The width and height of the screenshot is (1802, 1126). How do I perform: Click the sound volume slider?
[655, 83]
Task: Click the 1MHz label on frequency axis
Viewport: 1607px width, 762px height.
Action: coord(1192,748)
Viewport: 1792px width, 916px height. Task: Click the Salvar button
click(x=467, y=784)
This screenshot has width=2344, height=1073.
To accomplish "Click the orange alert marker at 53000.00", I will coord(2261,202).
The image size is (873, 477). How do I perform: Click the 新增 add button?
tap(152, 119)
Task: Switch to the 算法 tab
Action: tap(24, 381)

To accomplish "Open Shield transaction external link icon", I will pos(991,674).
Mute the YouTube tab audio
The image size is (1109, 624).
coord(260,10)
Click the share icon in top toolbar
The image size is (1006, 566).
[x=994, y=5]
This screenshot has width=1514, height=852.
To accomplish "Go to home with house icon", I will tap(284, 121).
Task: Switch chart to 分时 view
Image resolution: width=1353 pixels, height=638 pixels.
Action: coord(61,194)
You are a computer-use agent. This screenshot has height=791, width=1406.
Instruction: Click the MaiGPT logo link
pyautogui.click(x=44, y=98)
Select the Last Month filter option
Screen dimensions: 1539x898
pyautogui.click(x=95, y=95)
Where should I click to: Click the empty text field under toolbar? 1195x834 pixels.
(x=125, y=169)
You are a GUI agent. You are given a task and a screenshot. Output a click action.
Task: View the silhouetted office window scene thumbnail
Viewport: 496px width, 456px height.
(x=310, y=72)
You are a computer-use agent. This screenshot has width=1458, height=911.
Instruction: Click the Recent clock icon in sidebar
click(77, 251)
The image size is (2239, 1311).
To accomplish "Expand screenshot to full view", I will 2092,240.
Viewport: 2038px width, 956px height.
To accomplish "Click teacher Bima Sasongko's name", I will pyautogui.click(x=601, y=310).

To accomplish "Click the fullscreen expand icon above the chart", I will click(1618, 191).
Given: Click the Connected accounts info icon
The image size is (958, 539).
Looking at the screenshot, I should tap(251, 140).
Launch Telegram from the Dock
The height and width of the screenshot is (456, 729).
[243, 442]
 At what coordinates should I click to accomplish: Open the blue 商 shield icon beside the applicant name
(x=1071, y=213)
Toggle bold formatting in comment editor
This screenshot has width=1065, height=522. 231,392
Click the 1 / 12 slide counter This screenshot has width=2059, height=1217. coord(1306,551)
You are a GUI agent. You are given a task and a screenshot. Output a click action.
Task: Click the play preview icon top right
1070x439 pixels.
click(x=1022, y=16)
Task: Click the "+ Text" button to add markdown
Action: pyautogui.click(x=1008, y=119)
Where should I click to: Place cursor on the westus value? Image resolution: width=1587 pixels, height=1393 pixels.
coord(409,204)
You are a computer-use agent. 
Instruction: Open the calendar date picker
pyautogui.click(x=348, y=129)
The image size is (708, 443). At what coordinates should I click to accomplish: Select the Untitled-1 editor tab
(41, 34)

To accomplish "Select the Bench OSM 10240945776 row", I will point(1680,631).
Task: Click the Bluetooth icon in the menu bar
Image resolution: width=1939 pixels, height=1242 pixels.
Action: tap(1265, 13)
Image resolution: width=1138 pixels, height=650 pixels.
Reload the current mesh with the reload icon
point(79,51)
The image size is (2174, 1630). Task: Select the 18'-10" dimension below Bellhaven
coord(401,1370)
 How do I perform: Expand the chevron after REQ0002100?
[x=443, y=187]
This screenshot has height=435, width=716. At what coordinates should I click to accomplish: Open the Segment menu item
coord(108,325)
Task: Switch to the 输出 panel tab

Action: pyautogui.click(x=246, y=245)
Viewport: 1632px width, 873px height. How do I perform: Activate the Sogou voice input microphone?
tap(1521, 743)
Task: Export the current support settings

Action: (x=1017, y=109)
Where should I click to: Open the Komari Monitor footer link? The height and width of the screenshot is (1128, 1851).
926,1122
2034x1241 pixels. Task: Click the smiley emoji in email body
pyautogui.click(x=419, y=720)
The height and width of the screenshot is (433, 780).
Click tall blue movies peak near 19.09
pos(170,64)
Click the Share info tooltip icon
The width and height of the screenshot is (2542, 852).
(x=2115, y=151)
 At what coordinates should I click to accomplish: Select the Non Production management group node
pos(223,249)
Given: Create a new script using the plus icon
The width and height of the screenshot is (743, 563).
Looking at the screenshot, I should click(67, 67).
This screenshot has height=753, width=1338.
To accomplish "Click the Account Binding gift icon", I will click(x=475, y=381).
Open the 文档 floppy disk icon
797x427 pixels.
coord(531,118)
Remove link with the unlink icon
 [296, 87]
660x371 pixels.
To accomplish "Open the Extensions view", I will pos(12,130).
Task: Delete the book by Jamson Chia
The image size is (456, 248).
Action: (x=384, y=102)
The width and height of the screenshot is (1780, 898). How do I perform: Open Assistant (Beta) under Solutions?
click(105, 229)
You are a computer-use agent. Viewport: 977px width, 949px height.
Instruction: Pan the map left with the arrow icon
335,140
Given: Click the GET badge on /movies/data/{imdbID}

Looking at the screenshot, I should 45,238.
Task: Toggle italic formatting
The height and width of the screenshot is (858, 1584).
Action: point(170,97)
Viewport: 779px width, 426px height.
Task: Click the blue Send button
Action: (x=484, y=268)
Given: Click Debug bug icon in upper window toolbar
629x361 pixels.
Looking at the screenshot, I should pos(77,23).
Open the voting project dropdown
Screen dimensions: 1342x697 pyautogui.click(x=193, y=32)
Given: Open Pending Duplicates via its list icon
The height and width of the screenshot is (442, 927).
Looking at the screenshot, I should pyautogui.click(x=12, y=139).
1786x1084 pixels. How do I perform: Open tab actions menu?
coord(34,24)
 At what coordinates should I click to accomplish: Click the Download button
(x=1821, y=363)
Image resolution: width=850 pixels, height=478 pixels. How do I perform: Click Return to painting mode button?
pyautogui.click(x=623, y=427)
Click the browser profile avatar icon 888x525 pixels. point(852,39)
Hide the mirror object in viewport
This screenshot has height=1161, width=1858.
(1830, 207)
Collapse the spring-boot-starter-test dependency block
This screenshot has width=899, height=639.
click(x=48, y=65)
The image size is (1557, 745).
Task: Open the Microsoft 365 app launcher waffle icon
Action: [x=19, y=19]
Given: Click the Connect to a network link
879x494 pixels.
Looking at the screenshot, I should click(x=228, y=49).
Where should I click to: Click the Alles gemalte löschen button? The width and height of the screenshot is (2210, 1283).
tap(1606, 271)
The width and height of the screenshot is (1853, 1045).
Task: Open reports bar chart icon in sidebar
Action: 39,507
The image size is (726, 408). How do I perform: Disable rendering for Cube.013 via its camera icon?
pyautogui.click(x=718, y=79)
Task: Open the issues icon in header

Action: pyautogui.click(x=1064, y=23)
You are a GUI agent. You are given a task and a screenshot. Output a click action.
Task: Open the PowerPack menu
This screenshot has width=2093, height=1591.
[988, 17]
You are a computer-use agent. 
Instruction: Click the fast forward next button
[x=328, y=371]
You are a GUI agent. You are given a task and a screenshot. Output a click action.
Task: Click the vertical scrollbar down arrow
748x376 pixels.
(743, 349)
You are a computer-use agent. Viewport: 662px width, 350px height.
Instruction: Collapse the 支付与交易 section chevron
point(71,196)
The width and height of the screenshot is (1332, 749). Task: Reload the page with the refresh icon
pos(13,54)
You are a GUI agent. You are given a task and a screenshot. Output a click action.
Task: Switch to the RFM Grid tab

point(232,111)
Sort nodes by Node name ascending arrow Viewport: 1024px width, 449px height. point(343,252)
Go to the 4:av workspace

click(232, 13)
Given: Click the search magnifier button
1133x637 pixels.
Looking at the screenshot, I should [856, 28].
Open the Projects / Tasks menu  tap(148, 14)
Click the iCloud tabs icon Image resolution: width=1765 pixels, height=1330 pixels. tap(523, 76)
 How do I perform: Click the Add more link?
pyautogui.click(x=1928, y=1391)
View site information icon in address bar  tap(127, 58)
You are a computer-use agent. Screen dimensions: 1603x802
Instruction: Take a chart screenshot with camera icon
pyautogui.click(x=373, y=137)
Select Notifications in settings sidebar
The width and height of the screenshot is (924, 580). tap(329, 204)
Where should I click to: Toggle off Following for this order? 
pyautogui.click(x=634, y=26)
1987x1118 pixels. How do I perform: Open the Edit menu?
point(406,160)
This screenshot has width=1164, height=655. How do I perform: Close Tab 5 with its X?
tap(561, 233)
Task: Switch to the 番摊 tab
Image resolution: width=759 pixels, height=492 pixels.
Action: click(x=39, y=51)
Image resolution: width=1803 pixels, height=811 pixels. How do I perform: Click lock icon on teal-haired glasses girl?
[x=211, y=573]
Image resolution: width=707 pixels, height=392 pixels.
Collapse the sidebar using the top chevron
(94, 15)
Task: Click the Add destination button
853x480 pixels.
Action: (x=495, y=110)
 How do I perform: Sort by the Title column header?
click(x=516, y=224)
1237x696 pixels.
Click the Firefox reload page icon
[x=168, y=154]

------------------------------------------------------------

In the records above, the line with "has width=1458, height=911." marks the start and the line with "Viewport: 2038px width, 956px height." marks the end; copy that stretch exactly, both lines included, and nothing else.

You are a computer-use agent. This screenshot has width=1458, height=911.
Instruction: Click the Recent clock icon in sidebar
click(77, 251)
The image size is (2239, 1311).
To accomplish "Expand screenshot to full view", I will 2092,240.
Viewport: 2038px width, 956px height.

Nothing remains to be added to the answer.